▶ [Data for this exercise]:
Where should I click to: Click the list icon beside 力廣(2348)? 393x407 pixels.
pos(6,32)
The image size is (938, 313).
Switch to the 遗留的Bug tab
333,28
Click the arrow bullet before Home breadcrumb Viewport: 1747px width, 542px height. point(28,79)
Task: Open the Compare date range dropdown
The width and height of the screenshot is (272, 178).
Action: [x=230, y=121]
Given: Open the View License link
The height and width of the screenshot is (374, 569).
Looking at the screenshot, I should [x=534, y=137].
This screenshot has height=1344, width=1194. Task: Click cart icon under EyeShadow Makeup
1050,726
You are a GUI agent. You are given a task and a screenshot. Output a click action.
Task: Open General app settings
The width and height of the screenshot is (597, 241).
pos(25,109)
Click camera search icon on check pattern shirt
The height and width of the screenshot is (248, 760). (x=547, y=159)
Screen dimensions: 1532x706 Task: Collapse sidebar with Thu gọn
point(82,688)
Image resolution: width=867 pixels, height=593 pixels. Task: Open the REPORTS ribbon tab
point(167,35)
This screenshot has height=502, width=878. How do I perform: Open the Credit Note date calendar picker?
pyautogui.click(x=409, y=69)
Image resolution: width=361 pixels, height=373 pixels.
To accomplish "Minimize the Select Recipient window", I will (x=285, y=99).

▶ [Work to complete]: Repeat the material above exactly, including every line.

▶ [Response to this task]:
Where should I click to: Click the list icon beside 力廣(2348)? 393x407 pixels.
pos(6,32)
The image size is (938, 313).
Switch to the 遗留的Bug tab
333,28
Click the arrow bullet before Home breadcrumb Viewport: 1747px width, 542px height. point(28,79)
Task: Open the Compare date range dropdown
The width and height of the screenshot is (272, 178).
Action: [x=230, y=121]
Given: Open the View License link
The height and width of the screenshot is (374, 569).
Looking at the screenshot, I should [x=534, y=137].
This screenshot has height=1344, width=1194. Task: Click cart icon under EyeShadow Makeup
1050,726
You are a GUI agent. You are given a task and a screenshot. Output a click action.
Task: Open General app settings
The width and height of the screenshot is (597, 241).
pos(25,109)
Click camera search icon on check pattern shirt
The height and width of the screenshot is (248, 760). (x=547, y=159)
Screen dimensions: 1532x706 Task: Collapse sidebar with Thu gọn
point(82,688)
Image resolution: width=867 pixels, height=593 pixels. Task: Open the REPORTS ribbon tab
point(167,35)
This screenshot has height=502, width=878. How do I perform: Open the Credit Note date calendar picker?
pyautogui.click(x=409, y=69)
Image resolution: width=361 pixels, height=373 pixels.
To accomplish "Minimize the Select Recipient window", I will (x=285, y=99).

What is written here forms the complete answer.